We hear so often about family businesses closing because the children who would have inherited them see their parents’ trade as being beneath them. But Brian Acosta Arya isn’t your typical millennial.
He was just 22 when he took over his father’s business, the Lincoln Tunnel Motel, situated on the side of a highway in North Bergen, New Jersey.
“Not a lot of millennials decide, okay, I’ll take the family business,” the 38-year-old told The Post.
Nothing about his lifestyle is glamorous. He works night shifts behind a glass divider and has to deal with guests’ fights, domestic violence, overdoses and even suicides. But Arya has found purpose in serving those who can barely afford the $90 nightly rate.
Often, he will take in guests who have been turned away from other places in their darkest moments. Sometimes he’ll give rooms for free to those who can’t pay the fee, or let them take a quick hot shower.
“Maybe they just need a shower, there’s no risk there,” he said. “Well, they can break the showers, and they might, but it’s only 30 minutes or less to wash up. Or they need to take a nap — what are they going to do, steal the bed? There’s no reason to even think about turning anybody down.”
In fact, he sees purpose in it.
“It’s beautiful, just helping people in their worst times, to their end times, to their best time,” he said. “You just see the gamut of the human condition.”
Arya’s philosophy, and his cinematic eye, have earned him a whopping 1.1 million followers on TikTok, where he shares his business’s day-to-day happenings.
His father, an immigrant from India with a background in engineering, first bought the roadside motel in the 1980s and eventually acquired nine others. The family lived in one, and Arya recalls being a kid and running up and down the halls of the motel he now runs. That experience gives him empathy for his customers now, he said.
“It was this weird dichotomy. I was the manager’s kid, but at the same time living amongst everybody too,” he remembered. “I witnessed my dad helping people. I would just be hanging out behind the front desk, helping the desk clerks, seeing both sides.”
He recalls his father’s unusual compassion: “From the other side of the window, I saw the kinds of people that would come in, and, if they couldn’t afford the night, my dad would be like, ‘OK, that’s alright, just pay me tomorrow, pay me next week, maybe when the next check comes in.’”
But the reality of running an affordable motel is a lot tougher than he realized as a child.
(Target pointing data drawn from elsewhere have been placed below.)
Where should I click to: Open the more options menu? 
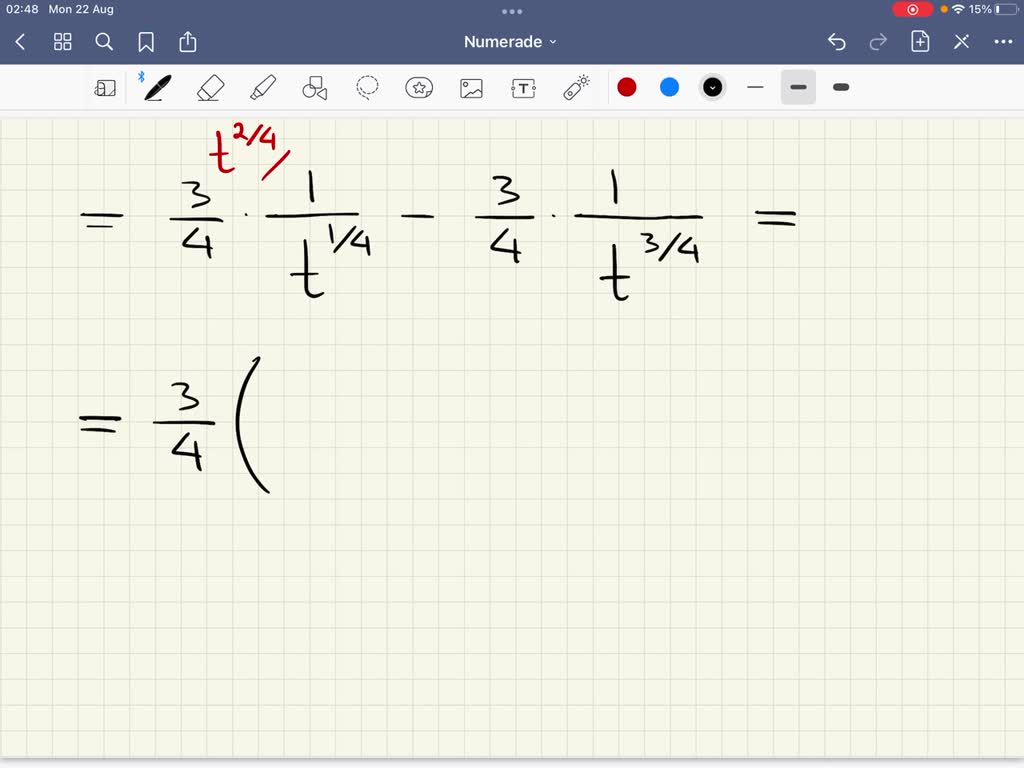pos(1004,41)
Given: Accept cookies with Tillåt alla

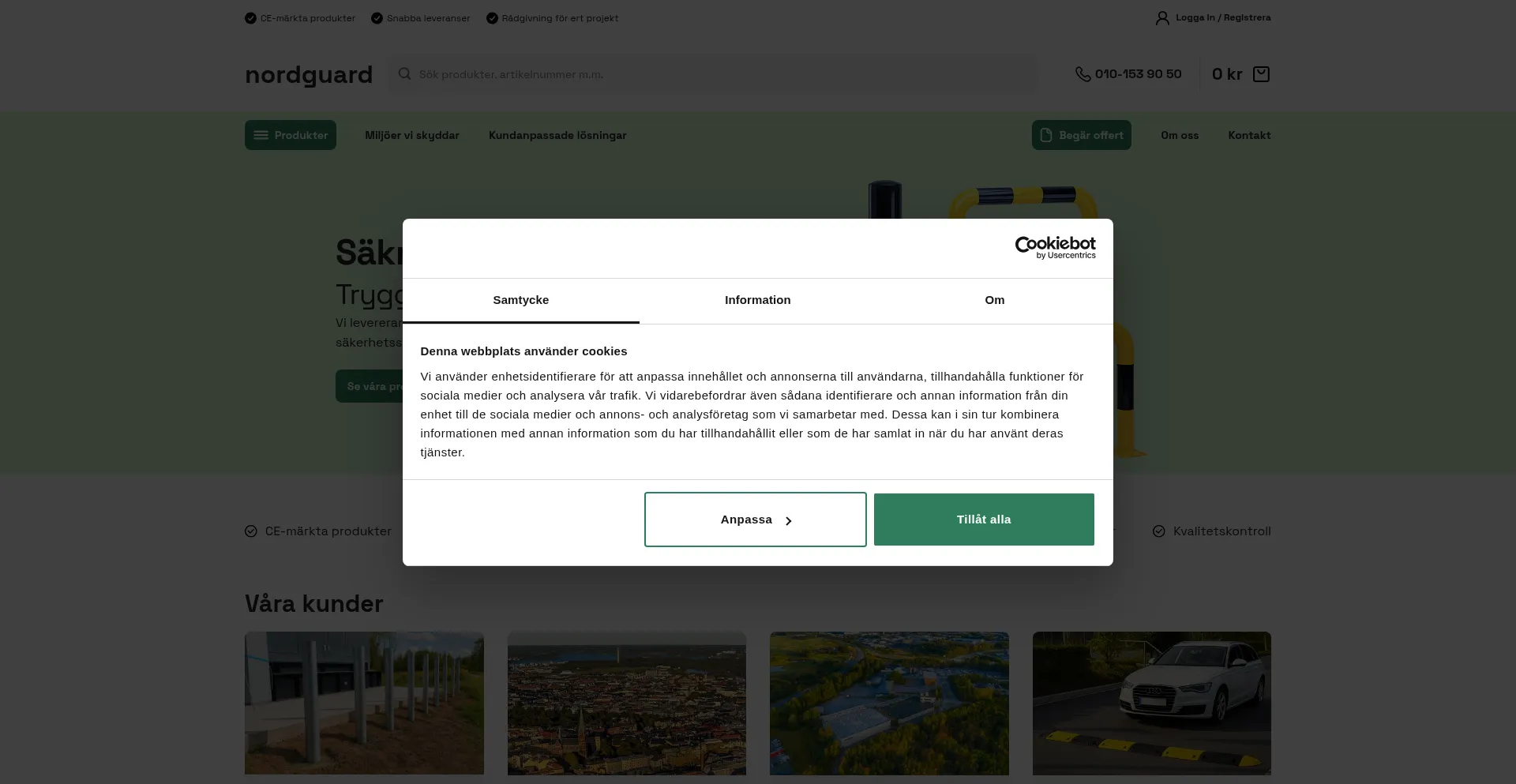Looking at the screenshot, I should pyautogui.click(x=983, y=520).
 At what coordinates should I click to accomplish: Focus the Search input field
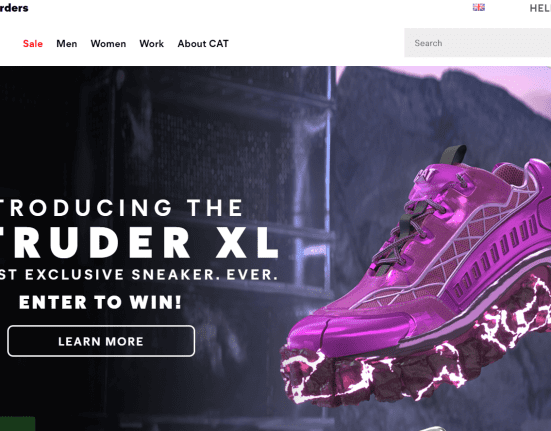[x=478, y=43]
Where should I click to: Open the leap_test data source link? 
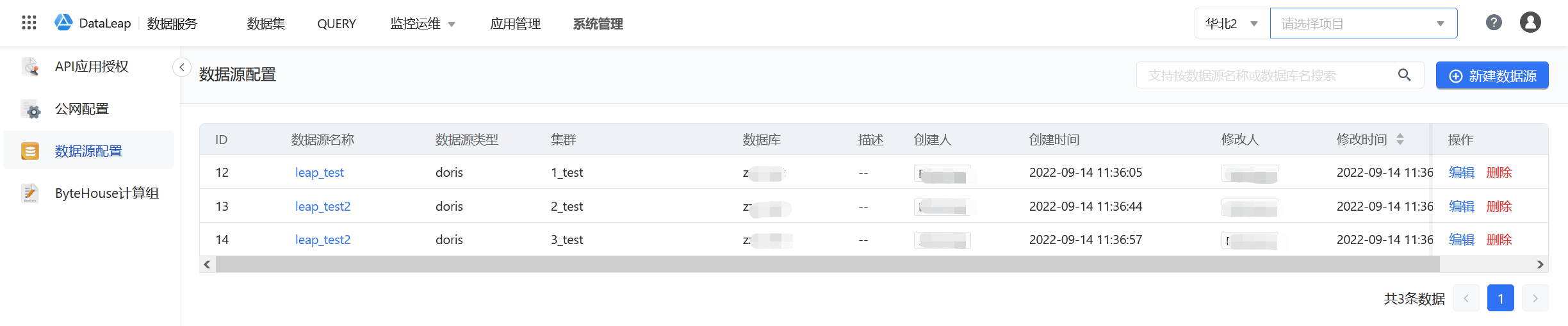point(319,172)
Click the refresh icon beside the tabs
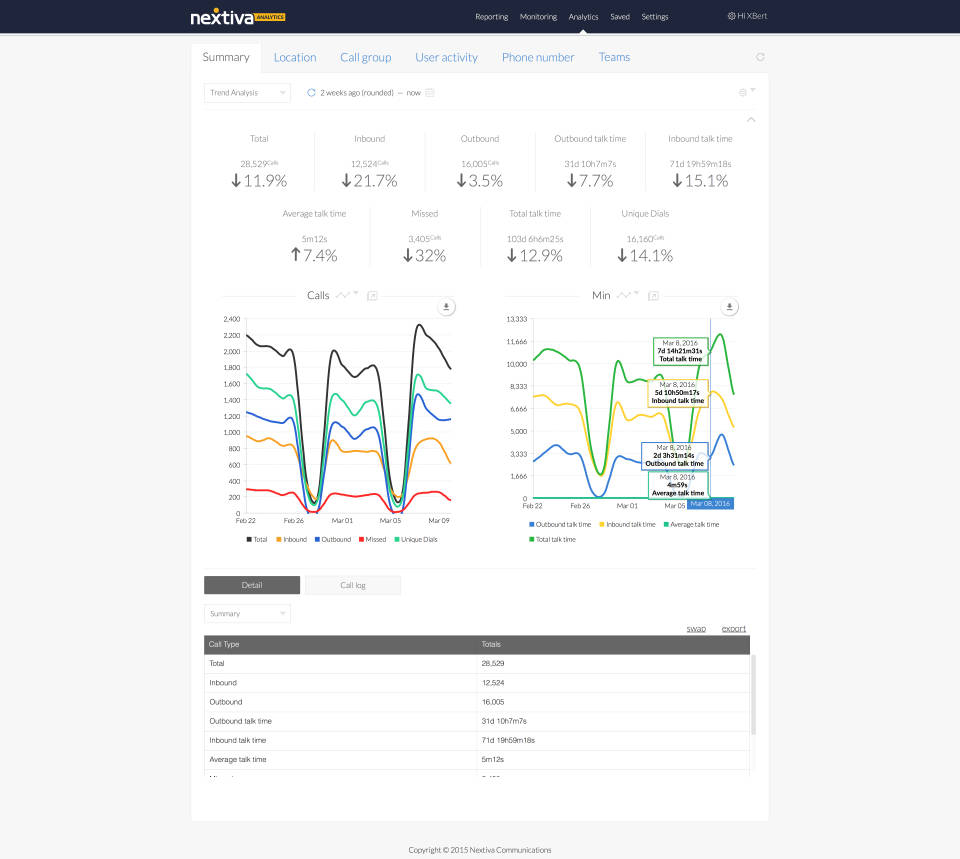This screenshot has height=859, width=960. [760, 57]

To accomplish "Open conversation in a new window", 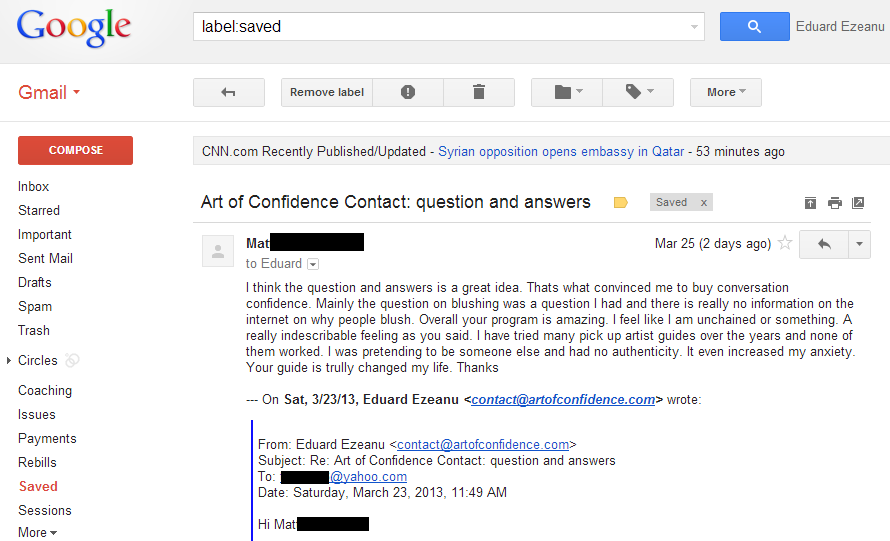I will tap(858, 203).
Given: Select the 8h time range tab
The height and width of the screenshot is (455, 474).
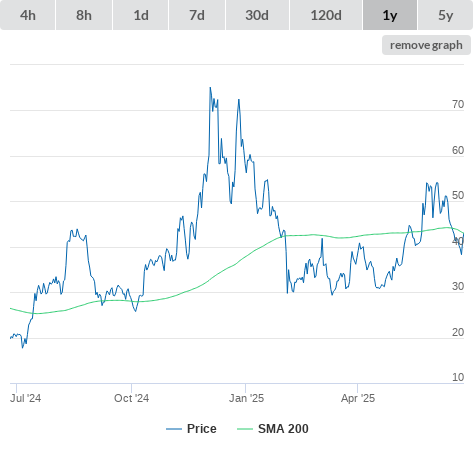Looking at the screenshot, I should point(84,15).
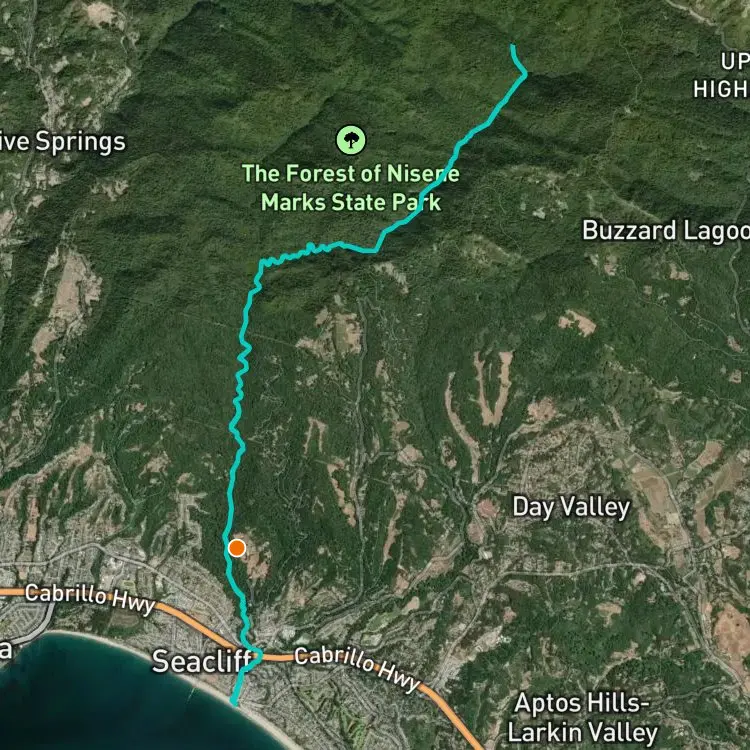Click the orange waypoint marker on the trail

pyautogui.click(x=237, y=548)
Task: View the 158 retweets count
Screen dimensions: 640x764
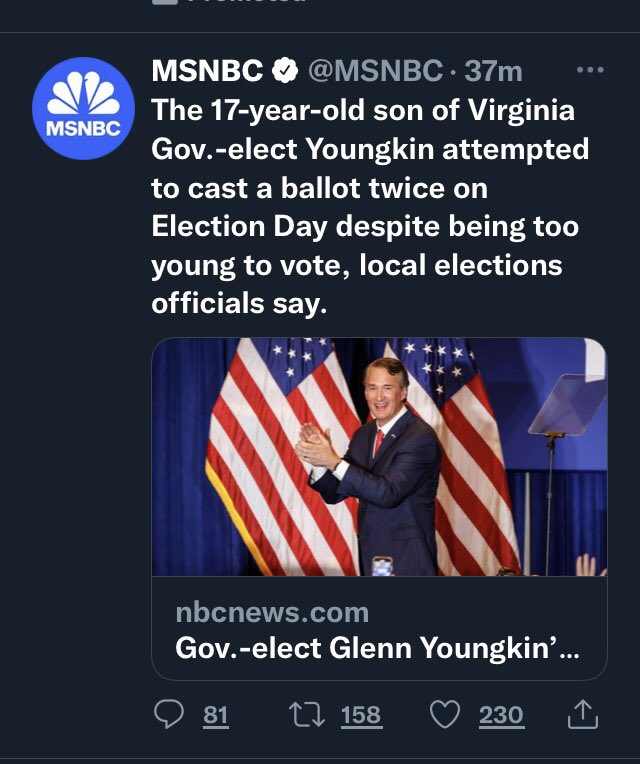Action: [361, 715]
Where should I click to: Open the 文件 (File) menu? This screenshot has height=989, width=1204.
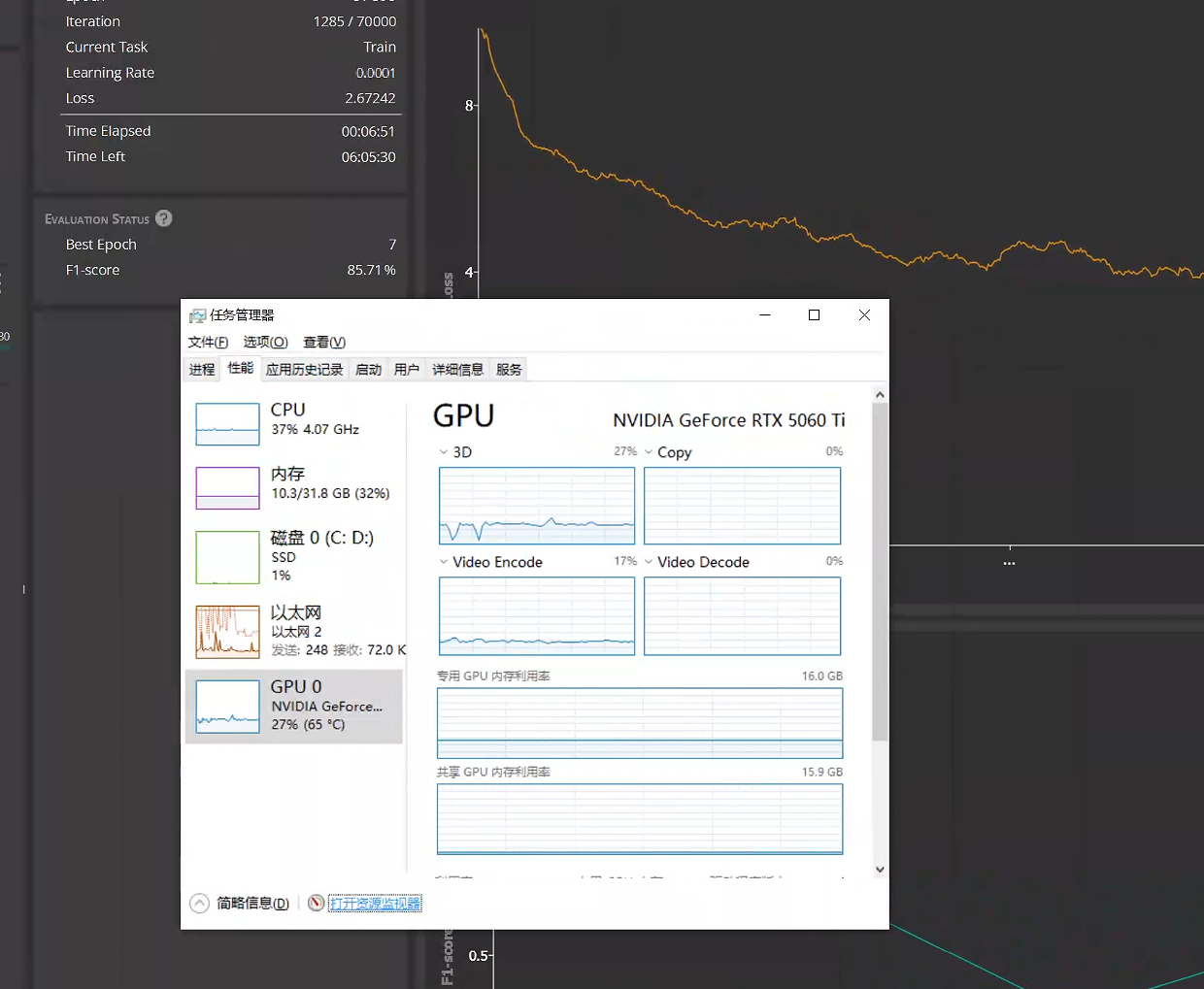tap(207, 342)
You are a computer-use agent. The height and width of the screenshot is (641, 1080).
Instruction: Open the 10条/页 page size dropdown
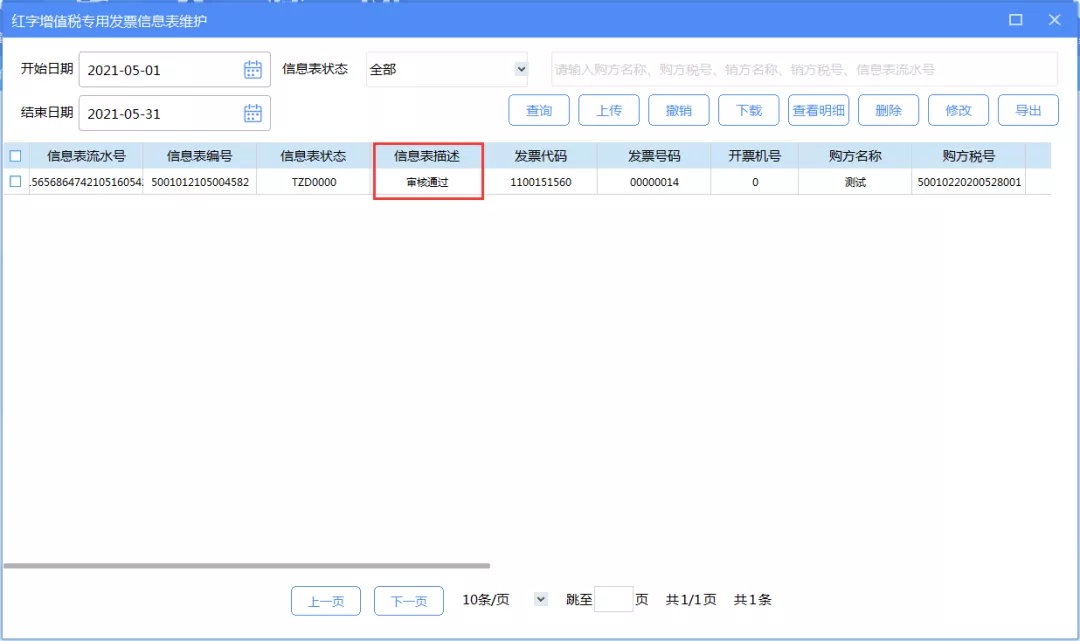[x=540, y=598]
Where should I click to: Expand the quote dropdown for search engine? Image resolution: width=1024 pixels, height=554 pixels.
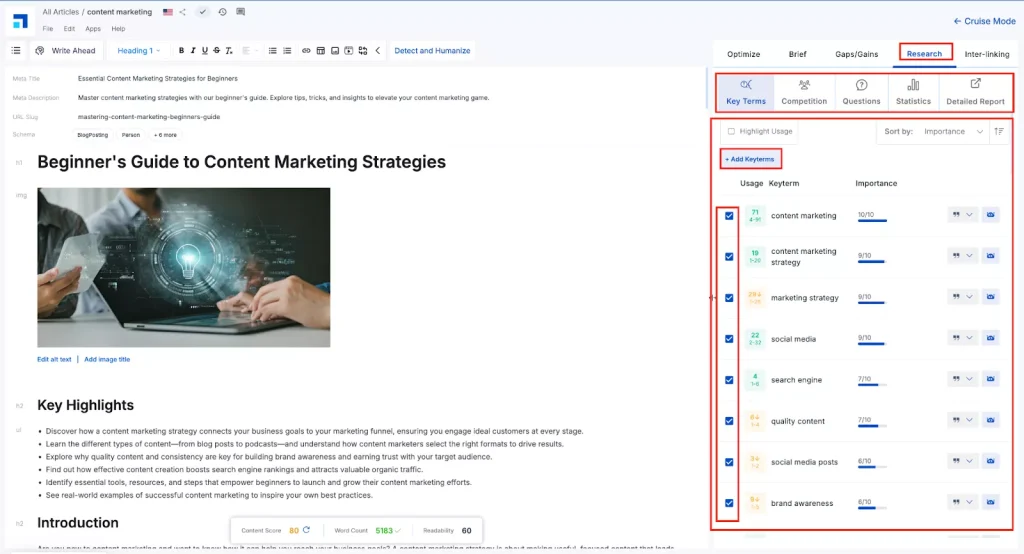point(969,380)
“I’m here for the hours that people don’t see,” he said. “I work the night shift, when people are under extreme stresses sometimes.”
He plays peacemaker in domestic violence situations and fights that break out in common areas.
“I can defuse even the testiest, most aggressive people,” he said. “It’s akin to working a night shift at a bar or a late night club. You just have to be more grounded.”
He also dealt with a suicide in room 123, a memory that will stick with him forever.
“I had a guest who checked in, and he didn’t necessarily check out. You obviously clean it up and just have respect for the whole situation,” he said. “I know how to deal with it, because I grew up in a generation where I have friends who have unalived themselves.”
Drugs are always a looming threat — he’s dealt with three overdoses onsite — but Arya prides himself on the fact that maids find paraphernalia far less frequently now than they did when he first took over.
“I’ve had to really tell people that it’s not gonna happen here anymore,” he said. “I love literally chasing people away who are selling something.”
Arya recently set up a donation table for food and clothes which often clears out in hours. “You try to make people comfortable, but then again we don’t have a lot of amenities to give them. We don’t have hot tubs,” he said.
The $90 nightly rate is much cheaper than the average $150 in the area, and Arya doesn’t require a credit card. Visitors can stay for as little as three hours. Some without other options take advantage of longer weekly rates.
More recently, he’s seen a spate of people displaced from homes because they can’t afford rising rents.
“They don’t have the ability to get an apartment deposit, first month’s rent, brokers’ fees, or whatever,” he said.
Every day brings a new challenge, but Arya is proud that he stuck with his family business when many in his generation might have turned their backs on the trade.